KEMI argued proper procedure was to file a separate claim pursuant to KRS 342.750 (death statute) based on Baytos and Calloway County. Furthermore, KEMI contended Debra was not entitled to continuation of benefits because she was 63 at time of death and the 1996 version of KRS 342.730 did not provide for continuation of benefits after age 60. KEMI also argued that reopening rights were waived, and the 110 included waiver of reopening under KRS 342.750 and 342.730.
The Board disagreed that Debra’s sole avenue of relief was to file an action pursuant to KRS 342.750 noting that the death certificate didn’t conclusively show the death was work-related and the fact that Fleming was still owed indemnity benefits per the settlement agreement distinguished this case from Baytos and Calloway County. The Board rejected the notion that the waiver of reopening rights precluded Debra from reopening the claim to enforce the settlement agreement. The Board held that Fleming waived the right to reopen only to seek an increase in benefits and Debra was instead seeking to enforce a valid contract pursuant to KRS 342.265(4).
The Board found the terms of the settlement agreement controlling, construing the agreement as requiring indemnity payments to Fleming, and now to his widow, through 9/6/29, without modification of the amount. Below is the language in the 110:
In Other Information the settlement was stated to encompass any claim which might later arise and be claimed by Fleming and/or his dependents, further supporting the Courts conclusion that KEMI must continue payments through the settlement date without alteration to Fleming’s widow.
The Board reversed the order extending the benefits for 3 years, again stating that the terms of the Agreement control.
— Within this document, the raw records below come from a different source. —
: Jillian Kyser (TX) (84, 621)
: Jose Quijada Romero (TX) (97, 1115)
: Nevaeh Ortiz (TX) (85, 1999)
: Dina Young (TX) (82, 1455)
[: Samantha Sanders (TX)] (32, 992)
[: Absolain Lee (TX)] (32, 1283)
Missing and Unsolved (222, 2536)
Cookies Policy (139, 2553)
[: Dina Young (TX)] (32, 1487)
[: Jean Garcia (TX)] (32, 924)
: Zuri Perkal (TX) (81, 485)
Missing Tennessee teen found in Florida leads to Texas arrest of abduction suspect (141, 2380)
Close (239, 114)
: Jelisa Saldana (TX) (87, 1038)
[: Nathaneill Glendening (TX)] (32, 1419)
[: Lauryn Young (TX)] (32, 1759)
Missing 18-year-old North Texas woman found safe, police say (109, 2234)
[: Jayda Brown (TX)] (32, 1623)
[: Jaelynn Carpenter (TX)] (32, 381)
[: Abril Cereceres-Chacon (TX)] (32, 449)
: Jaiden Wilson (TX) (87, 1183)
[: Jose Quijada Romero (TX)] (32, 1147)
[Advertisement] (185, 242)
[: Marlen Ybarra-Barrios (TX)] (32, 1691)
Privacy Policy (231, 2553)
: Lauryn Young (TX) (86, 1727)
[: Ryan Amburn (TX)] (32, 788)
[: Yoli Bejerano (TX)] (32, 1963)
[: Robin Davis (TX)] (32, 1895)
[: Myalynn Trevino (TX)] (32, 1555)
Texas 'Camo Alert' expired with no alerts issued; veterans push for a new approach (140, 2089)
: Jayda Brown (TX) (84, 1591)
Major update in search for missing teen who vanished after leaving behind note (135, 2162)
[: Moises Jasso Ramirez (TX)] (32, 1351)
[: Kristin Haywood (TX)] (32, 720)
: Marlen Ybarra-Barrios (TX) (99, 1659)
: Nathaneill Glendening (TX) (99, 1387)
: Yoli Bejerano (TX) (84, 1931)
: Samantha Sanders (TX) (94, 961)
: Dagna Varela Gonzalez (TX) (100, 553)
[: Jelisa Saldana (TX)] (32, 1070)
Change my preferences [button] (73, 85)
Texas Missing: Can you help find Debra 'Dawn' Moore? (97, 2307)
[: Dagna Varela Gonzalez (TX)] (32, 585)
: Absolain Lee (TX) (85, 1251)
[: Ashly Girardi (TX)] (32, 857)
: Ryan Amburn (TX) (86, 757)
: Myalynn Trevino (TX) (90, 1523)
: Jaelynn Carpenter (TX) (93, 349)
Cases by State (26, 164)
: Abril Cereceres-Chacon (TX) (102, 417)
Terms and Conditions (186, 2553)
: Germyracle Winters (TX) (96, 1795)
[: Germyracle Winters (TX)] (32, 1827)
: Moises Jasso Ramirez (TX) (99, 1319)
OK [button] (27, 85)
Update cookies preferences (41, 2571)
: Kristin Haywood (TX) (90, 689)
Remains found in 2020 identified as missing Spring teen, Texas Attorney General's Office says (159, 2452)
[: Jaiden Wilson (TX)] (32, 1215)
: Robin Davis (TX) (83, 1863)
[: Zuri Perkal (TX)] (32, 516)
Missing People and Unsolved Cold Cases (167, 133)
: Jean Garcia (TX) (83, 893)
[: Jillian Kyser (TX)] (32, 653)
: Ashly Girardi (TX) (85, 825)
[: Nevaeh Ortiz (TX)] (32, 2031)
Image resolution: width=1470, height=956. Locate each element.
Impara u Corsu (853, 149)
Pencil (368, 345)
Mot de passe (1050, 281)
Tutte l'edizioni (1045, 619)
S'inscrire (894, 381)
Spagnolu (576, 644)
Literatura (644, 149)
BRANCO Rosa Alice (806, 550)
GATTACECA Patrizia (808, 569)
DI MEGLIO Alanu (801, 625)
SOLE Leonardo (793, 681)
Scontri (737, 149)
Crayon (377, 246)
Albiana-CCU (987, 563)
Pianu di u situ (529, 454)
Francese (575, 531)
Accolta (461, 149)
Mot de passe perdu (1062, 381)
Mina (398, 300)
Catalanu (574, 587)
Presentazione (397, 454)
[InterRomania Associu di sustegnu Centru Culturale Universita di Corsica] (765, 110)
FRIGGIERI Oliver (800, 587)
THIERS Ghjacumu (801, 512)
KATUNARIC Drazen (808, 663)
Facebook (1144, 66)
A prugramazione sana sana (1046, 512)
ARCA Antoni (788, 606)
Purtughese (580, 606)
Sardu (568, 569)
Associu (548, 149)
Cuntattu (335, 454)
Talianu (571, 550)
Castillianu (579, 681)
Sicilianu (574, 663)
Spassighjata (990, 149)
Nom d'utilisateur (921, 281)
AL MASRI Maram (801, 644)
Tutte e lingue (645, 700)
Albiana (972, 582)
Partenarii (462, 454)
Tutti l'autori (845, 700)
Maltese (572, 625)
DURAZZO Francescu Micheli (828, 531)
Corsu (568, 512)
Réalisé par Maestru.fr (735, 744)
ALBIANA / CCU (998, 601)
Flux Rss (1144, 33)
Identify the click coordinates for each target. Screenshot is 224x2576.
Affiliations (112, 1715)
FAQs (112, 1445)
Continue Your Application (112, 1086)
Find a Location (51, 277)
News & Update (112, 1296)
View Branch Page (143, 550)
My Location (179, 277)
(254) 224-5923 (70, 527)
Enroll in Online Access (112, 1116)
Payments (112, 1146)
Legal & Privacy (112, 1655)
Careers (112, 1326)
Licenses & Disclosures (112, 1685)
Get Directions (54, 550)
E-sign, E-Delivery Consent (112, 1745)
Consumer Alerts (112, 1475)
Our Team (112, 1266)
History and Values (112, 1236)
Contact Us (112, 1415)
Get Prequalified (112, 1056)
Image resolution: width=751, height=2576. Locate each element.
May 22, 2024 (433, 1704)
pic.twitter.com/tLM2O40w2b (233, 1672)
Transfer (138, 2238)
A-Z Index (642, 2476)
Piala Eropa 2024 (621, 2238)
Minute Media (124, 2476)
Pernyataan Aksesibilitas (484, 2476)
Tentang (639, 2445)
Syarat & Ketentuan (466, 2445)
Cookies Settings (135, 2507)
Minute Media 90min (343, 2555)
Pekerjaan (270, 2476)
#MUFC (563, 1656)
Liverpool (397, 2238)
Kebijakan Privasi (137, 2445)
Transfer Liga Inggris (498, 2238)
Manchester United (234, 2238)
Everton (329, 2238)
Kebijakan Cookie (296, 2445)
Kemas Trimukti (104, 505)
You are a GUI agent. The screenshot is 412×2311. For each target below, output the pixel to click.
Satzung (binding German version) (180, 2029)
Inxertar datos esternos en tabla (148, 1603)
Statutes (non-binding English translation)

Pending Before the Supreme Court of Kentucky: 45-day Requirement for Submission of Medical Bills by Medical Provider
P & P Construction, Inc. v. Farley, 2022-CA-0332-WC
Several cases have gone before the Workers' Compensation Board regarding whether KRS 342.020(4), requiring medical bills to be submitted by the medical provider within 45 days after the date or service, applies prior to an award of medical benefits (either by opinion or agreement). Based on Wonderfoil, the Board has consistently found that the 45-day rule only applies post-award.
In P & P Construction, the Kentucky Court of Appeals overturned the Board, stating that the clear language of the statute requires the submission of medical bills by the provider within 45 days of service, period. This decision has been appealed and is currently before the Supreme Court of Kentucky. We will let you know when a decision has been issued, but it is currently safe to deny any medical benefits submitted more than 45 days from the date of service as untimely per KRS 342.020(4).
New Administrative Law Judge, Kenneth Smith
Kenneth Smith has been appointed to replace ALJ Christina Hajjar, who has resigned. He will serve for the remainder of the term expiring December 31, 2023. ALJ Smith graduated UK law school in 2004 and has spent his career as a Plaintiff attorney handling personal injury, SSD and workers' compensation cases.
New Supreme Court of Kentucky Chief Justice
The justices of the Supreme Court of Kentucky have elected Justice Laurance B. VanMeter as the next chief justice of the commonwealth of Kentucky. Chief Justice-elect VanMeter is the 6th chief justice and will serve a four-year term beginning Jan. 2, 2023.
Chief Justice-elect VanMeter will succeed Chief Justice Minton, who is retiring Jan. 1 after serving more than 14 years as administrative head of the Judicial Branch.